(Texto proporcionado):
- - - - - - -
No esperen de Alanis una película bonita o encontrarse con edulcoraciones de la realidad. Uno de los primeros planos, el que precede a estas líneas, es toda una declaración de intenciones de la directora de Por tu culpa, entre otras. En él, vemos a la protagonista, Alanis, como a una Venus moderna, hiperrealista, asolada por el mal funcionamiento de una sociedad podrida hasta los cimientos. Amamanta a su bebé, recién duchada, inocente, limpia. Cuando termina, hace acto de aparición su proxeneta. Alanis es una prostituta.

La revelación, concebida como despertar primigenio de lo ignoto, no es más que el primero de mil y un giros que da la vida de Alanis en los poco más de ochenta minutos que dura el filme. Por si fuera poco, la película se apaga al negro justo cuando el espectador cree que puede empezar a respirar de alivio. Reconstruir una vida, sin dejar morir a la anterior. Eso es esta película.
- - - - - - -
(Conjunto de ítems):
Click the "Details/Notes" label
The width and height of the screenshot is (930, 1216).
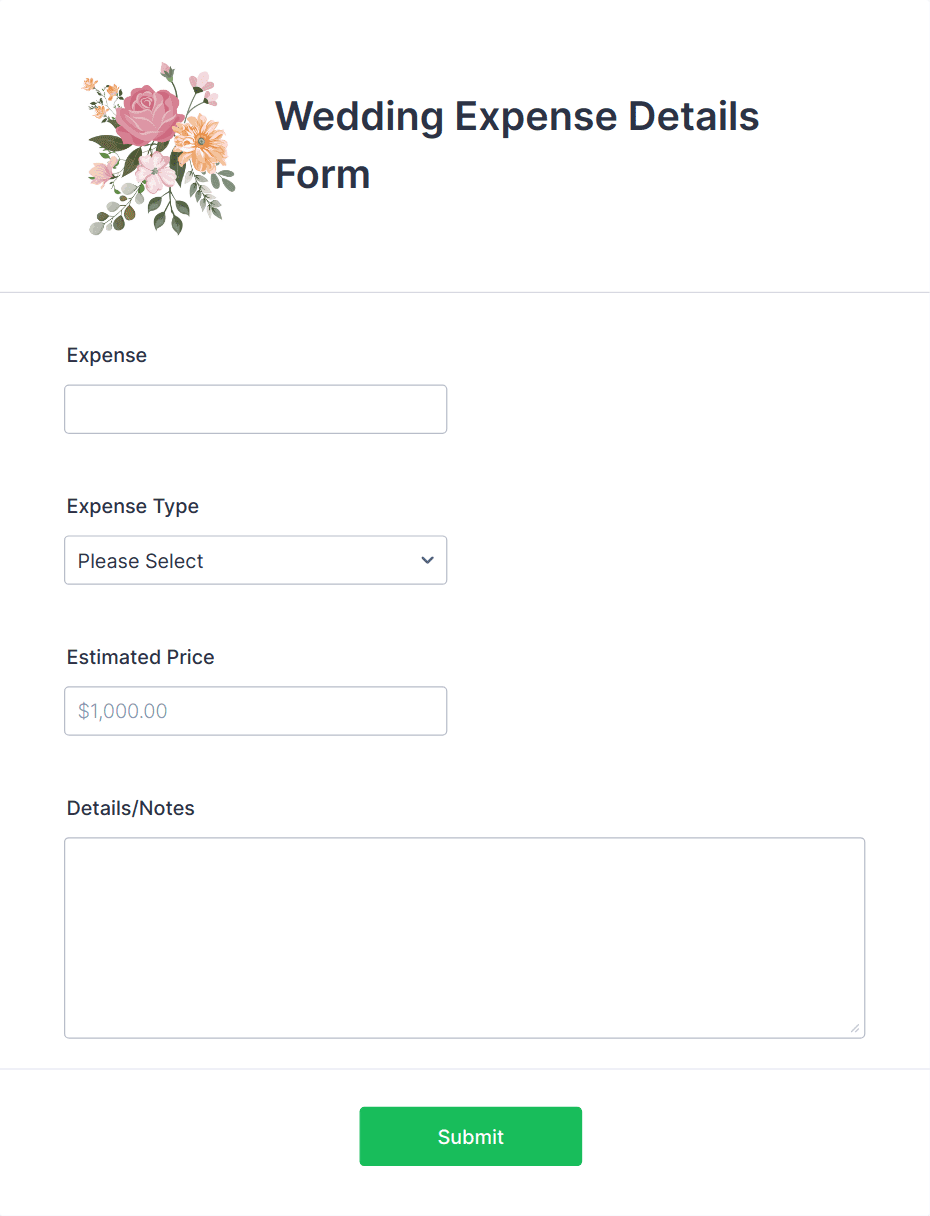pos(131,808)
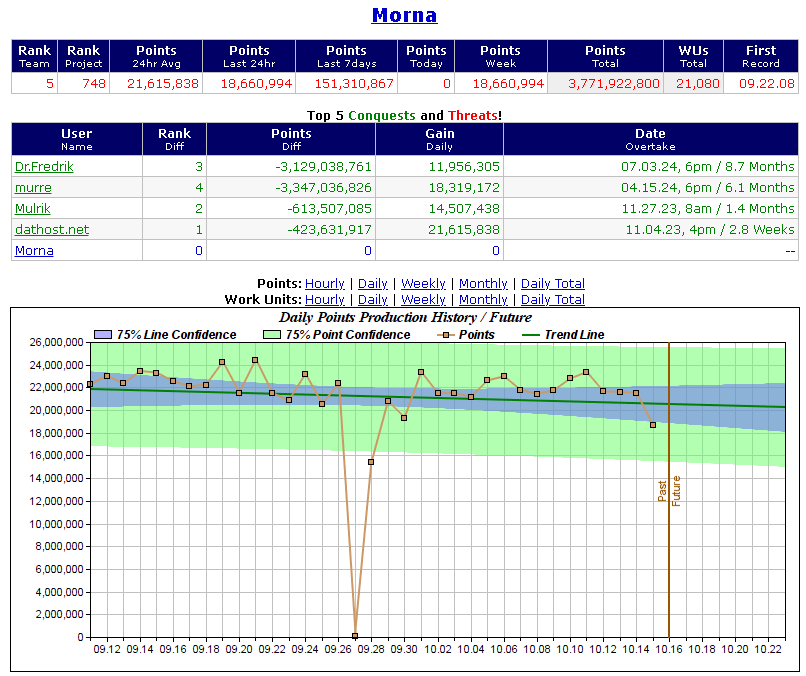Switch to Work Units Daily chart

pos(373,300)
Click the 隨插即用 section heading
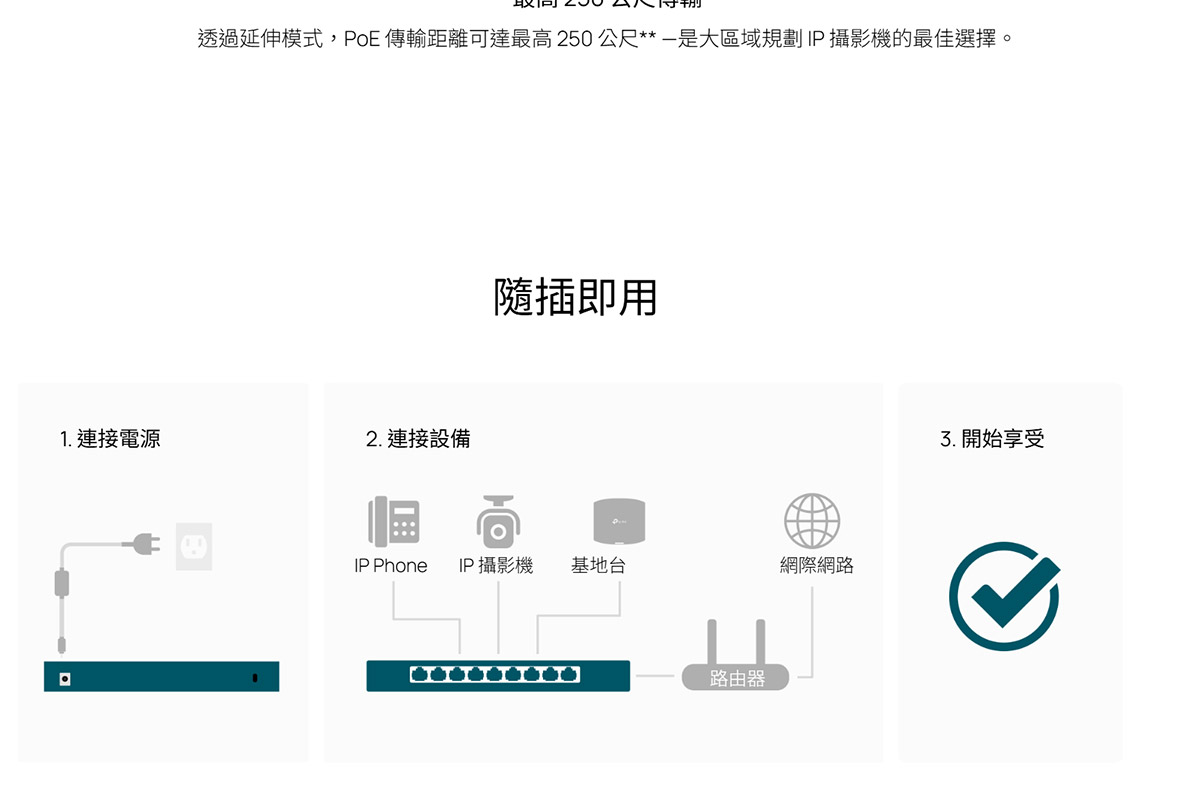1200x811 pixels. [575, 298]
- - - - - - -
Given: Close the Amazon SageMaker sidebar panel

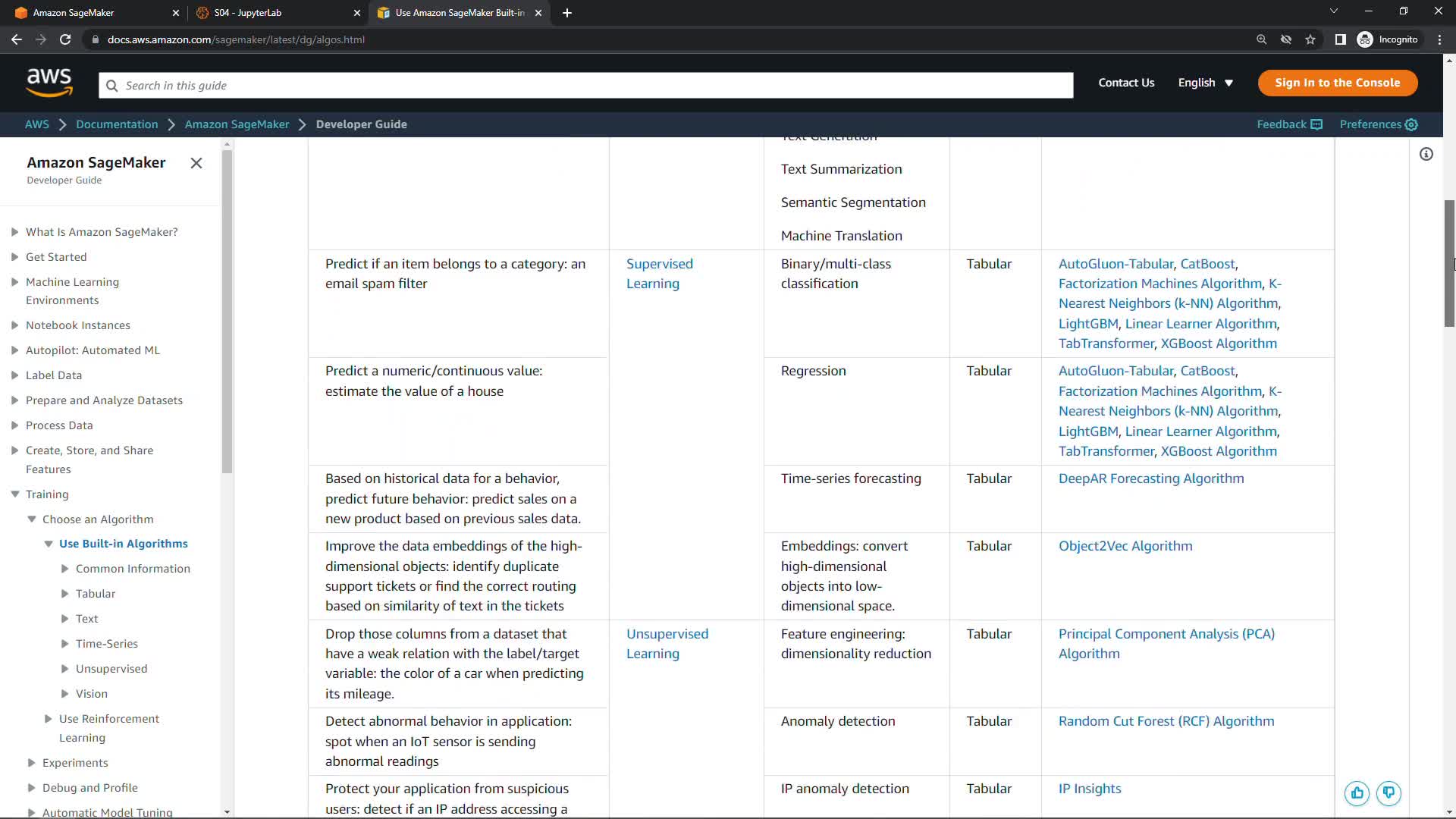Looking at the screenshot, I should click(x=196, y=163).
- - - - - - -
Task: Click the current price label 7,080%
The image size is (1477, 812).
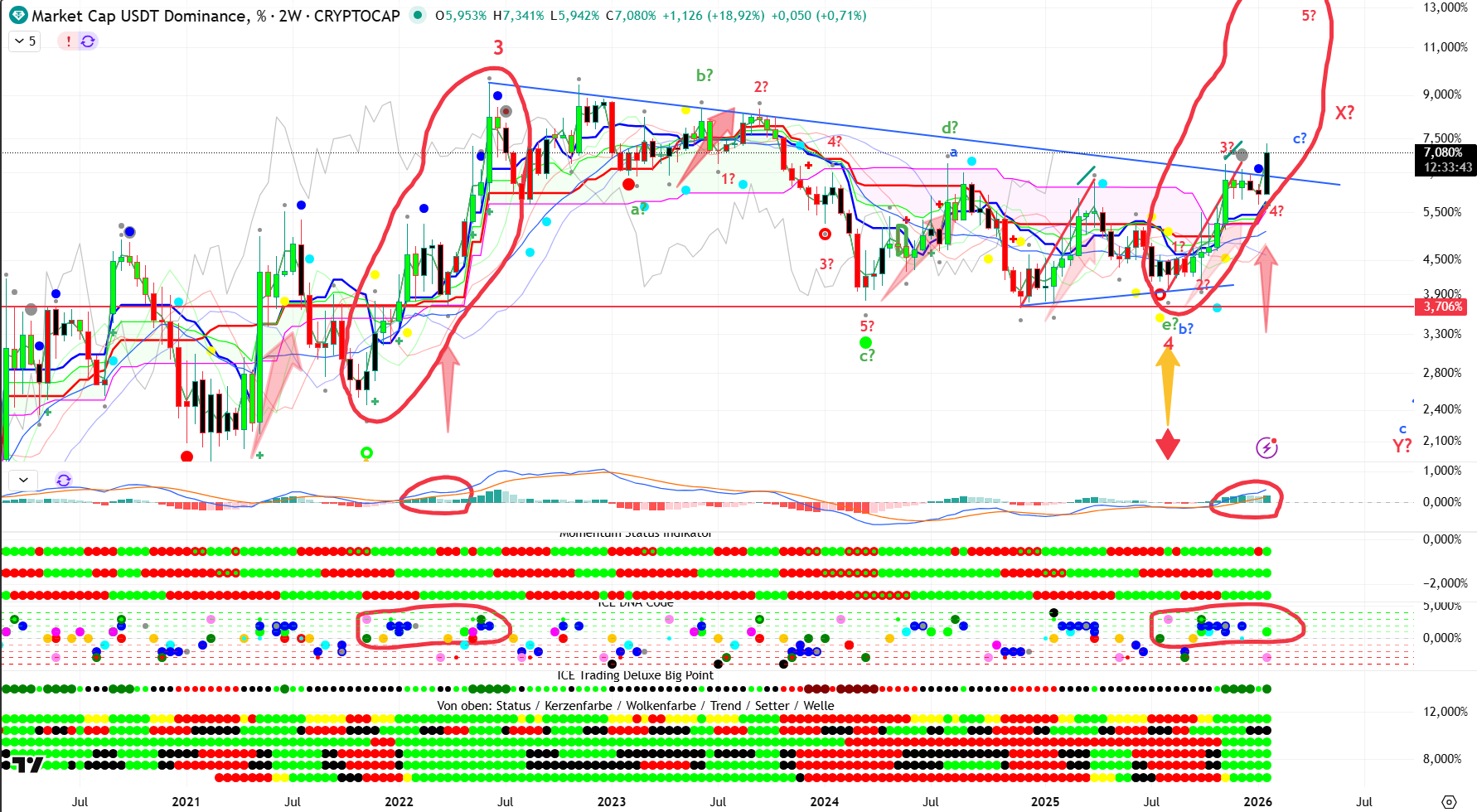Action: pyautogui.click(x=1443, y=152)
- - - - - - -
(Trabajo requerido):
a - Responda brevemente, según el texto sobre la película Alanis:
(i) ¿Qué hace la protagonista inmediatamente antes de que aparezca su proxeneta?
(ii) ¿Cuánto dura aproximadamente el filme?
(iii) ¿A qué se apaga la película cuando el espectador cree que puede empezar a respirar de alivio?
b - Reproduzca fielmente el fragmento del texto sobre la película Alanis que va desde "No esperen de" hasta "es una prostituta.", ambos inclusive.
Los ítems no intervienen en absoluto en esta labor.

(Respuestas completas):
a -
(i) Amamanta a su bebé.
(ii) Poco más de ochenta minutos.
(iii) Al negro.

b -
No esperen de Alanis una película bonita o encontrarse con edulcoraciones de la realidad. Uno de los primeros planos, el que precede a estas líneas, es toda una declaración de intenciones de la directora de Por tu culpa, entre otras. En él, vemos a la protagonista, Alanis, como a una Venus moderna, hiperrealista, asolada por el mal funcionamiento de una sociedad podrida hasta los cimientos. Amamanta a su bebé, recién duchada, inocente, limpia. Cuando termina, hace acto de aparición su proxeneta. Alanis es una prostituta.